What to work on: Write all of the entries out again exactly.

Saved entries
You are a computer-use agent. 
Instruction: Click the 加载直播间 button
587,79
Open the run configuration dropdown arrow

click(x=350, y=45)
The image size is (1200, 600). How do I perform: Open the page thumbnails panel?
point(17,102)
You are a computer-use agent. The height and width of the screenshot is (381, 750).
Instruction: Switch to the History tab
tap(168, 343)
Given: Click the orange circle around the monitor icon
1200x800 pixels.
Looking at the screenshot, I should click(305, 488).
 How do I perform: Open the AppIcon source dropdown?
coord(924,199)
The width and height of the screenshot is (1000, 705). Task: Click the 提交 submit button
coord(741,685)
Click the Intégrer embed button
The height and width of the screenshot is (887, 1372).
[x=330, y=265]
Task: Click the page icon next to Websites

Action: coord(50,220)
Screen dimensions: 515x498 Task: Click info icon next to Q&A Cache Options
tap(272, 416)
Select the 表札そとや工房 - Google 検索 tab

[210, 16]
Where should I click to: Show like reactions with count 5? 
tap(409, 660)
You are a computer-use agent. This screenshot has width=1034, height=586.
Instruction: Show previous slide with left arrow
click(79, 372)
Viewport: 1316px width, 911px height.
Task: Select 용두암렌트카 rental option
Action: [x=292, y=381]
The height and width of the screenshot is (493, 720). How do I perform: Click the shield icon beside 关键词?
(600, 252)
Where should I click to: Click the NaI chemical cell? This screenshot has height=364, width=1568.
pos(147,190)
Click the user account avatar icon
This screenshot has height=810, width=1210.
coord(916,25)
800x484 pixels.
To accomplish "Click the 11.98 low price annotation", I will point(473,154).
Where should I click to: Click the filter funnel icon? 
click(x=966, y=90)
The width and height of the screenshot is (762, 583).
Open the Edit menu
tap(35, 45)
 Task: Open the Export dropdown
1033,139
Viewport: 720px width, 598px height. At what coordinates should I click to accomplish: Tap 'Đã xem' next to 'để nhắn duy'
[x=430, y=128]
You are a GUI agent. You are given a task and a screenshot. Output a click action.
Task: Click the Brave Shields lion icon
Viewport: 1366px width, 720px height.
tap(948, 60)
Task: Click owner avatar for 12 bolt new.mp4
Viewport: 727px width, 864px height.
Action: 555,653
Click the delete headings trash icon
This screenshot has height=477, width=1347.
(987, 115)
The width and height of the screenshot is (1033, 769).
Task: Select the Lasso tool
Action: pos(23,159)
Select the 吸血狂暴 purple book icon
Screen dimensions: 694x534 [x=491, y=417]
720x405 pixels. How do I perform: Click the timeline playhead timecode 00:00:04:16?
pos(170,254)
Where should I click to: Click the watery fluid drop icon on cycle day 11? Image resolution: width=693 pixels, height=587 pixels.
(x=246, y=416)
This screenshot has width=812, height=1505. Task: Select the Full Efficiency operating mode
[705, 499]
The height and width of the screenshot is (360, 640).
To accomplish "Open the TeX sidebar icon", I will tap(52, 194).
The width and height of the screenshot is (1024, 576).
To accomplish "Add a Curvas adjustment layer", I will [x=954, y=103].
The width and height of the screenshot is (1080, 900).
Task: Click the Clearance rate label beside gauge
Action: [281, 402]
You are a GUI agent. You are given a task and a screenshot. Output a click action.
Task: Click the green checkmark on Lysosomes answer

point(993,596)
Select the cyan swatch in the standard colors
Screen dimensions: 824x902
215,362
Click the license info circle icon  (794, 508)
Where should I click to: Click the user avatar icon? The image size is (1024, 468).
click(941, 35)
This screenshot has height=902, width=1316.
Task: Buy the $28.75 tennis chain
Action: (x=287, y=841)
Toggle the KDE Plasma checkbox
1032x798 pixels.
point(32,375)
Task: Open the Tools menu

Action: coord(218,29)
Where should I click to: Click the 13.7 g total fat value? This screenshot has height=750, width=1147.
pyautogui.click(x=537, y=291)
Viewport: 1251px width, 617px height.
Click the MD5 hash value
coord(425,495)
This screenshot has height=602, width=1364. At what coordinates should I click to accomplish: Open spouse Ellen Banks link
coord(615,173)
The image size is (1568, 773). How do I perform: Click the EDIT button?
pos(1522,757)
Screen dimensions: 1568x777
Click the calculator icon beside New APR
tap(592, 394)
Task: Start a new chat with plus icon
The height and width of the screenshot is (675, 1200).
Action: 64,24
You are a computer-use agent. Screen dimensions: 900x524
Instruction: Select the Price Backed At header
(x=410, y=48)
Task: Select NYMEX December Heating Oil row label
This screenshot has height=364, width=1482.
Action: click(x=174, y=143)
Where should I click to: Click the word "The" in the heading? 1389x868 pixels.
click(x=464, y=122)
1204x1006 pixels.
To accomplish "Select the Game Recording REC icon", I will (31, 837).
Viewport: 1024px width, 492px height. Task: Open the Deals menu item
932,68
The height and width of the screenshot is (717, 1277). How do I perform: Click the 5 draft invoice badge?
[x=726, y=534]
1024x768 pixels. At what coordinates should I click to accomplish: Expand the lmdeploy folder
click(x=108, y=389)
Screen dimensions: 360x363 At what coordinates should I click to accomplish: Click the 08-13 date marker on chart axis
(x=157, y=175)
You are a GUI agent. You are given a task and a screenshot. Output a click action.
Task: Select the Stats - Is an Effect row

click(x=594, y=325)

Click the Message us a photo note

Solution for this problem:
You are a computer-use agent. 
Instruction: Click the 加载直播间 button
587,79
Open the run configuration dropdown arrow

click(x=350, y=45)
The image size is (1200, 600). How do I perform: Open the page thumbnails panel?
point(17,102)
You are a computer-use agent. The height and width of the screenshot is (381, 750).
Instruction: Switch to the History tab
tap(168, 343)
Given: Click the orange circle around the monitor icon
1200x800 pixels.
Looking at the screenshot, I should click(305, 488).
 How do I perform: Open the AppIcon source dropdown?
coord(924,199)
The width and height of the screenshot is (1000, 705). Task: Click the 提交 submit button
coord(741,685)
Click the Intégrer embed button
The height and width of the screenshot is (887, 1372).
[x=330, y=265]
Task: Click the page icon next to Websites

Action: coord(50,220)
Screen dimensions: 515x498 Task: Click info icon next to Q&A Cache Options
tap(272, 416)
Select the 表札そとや工房 - Google 検索 tab

[210, 16]
Where should I click to: Show like reactions with count 5? 
tap(409, 660)
You are a computer-use agent. This screenshot has width=1034, height=586.
Instruction: Show previous slide with left arrow
click(79, 372)
Viewport: 1316px width, 911px height.
Task: Select 용두암렌트카 rental option
Action: [x=292, y=381]
The height and width of the screenshot is (493, 720). How do I perform: Click the shield icon beside 关键词?
(600, 252)
Where should I click to: Click the NaI chemical cell? This screenshot has height=364, width=1568.
pos(147,190)
Click the user account avatar icon
This screenshot has height=810, width=1210.
coord(916,25)
800x484 pixels.
To accomplish "Click the 11.98 low price annotation", I will point(473,154).
Where should I click to: Click the filter funnel icon? 
click(x=966, y=90)
The width and height of the screenshot is (762, 583).
Open the Edit menu
tap(35, 45)
 Task: Open the Export dropdown
1033,139
Viewport: 720px width, 598px height. At what coordinates should I click to accomplish: Tap 'Đã xem' next to 'để nhắn duy'
[x=430, y=128]
You are a GUI agent. You are given a task and a screenshot. Output a click action.
Task: Click the Brave Shields lion icon
Viewport: 1366px width, 720px height.
tap(948, 60)
Task: Click owner avatar for 12 bolt new.mp4
Viewport: 727px width, 864px height.
Action: 555,653
Click the delete headings trash icon
This screenshot has height=477, width=1347.
(987, 115)
The width and height of the screenshot is (1033, 769).
Task: Select the Lasso tool
Action: pos(23,159)
Select the 吸血狂暴 purple book icon
Screen dimensions: 694x534 [x=491, y=417]
720x405 pixels. How do I perform: Click the timeline playhead timecode 00:00:04:16?
pos(170,254)
Where should I click to: Click the watery fluid drop icon on cycle day 11? Image resolution: width=693 pixels, height=587 pixels.
(x=246, y=416)
This screenshot has width=812, height=1505. Task: Select the Full Efficiency operating mode
[705, 499]
The height and width of the screenshot is (360, 640).
To accomplish "Open the TeX sidebar icon", I will tap(52, 194).
The width and height of the screenshot is (1024, 576).
To accomplish "Add a Curvas adjustment layer", I will [x=954, y=103].
The width and height of the screenshot is (1080, 900).
Task: Click the Clearance rate label beside gauge
Action: [281, 402]
You are a GUI agent. You are given a task and a screenshot. Output a click action.
Task: Click the green checkmark on Lysosomes answer

point(993,596)
Select the cyan swatch in the standard colors
Screen dimensions: 824x902
215,362
Click the license info circle icon  (794, 508)
Where should I click to: Click the user avatar icon? The image size is (1024, 468).
click(941, 35)
This screenshot has height=902, width=1316.
Task: Buy the $28.75 tennis chain
Action: (x=287, y=841)
Toggle the KDE Plasma checkbox
1032x798 pixels.
point(32,375)
Task: Open the Tools menu

Action: coord(218,29)
Where should I click to: Click the 13.7 g total fat value? This screenshot has height=750, width=1147.
pyautogui.click(x=537, y=291)
Viewport: 1251px width, 617px height.
Click the MD5 hash value
coord(425,495)
This screenshot has height=602, width=1364. At what coordinates should I click to accomplish: Open spouse Ellen Banks link
coord(615,173)
The image size is (1568, 773). How do I perform: Click the EDIT button?
pos(1522,757)
Screen dimensions: 1568x777
Click the calculator icon beside New APR
tap(592, 394)
Task: Start a new chat with plus icon
The height and width of the screenshot is (675, 1200).
Action: 64,24
You are a computer-use agent. Screen dimensions: 900x524
Instruction: Select the Price Backed At header
(x=410, y=48)
Task: Select NYMEX December Heating Oil row label
This screenshot has height=364, width=1482.
Action: click(x=174, y=143)
Where should I click to: Click the word "The" in the heading? 1389x868 pixels.
click(x=464, y=122)
1204x1006 pixels.
To accomplish "Select the Game Recording REC icon", I will (31, 837).
Viewport: 1024px width, 492px height. Task: Open the Deals menu item
932,68
The height and width of the screenshot is (717, 1277). How do I perform: Click the 5 draft invoice badge?
[x=726, y=534]
1024x768 pixels. At what coordinates should I click to accomplish: Expand the lmdeploy folder
click(x=108, y=389)
Screen dimensions: 360x363 At what coordinates should I click to accomplish: Click the 08-13 date marker on chart axis
(x=157, y=175)
You are a GUI agent. You are given a task and a screenshot. Output a click action.
Task: Select the Stats - Is an Effect row

click(x=594, y=325)

Click the Message us a photo note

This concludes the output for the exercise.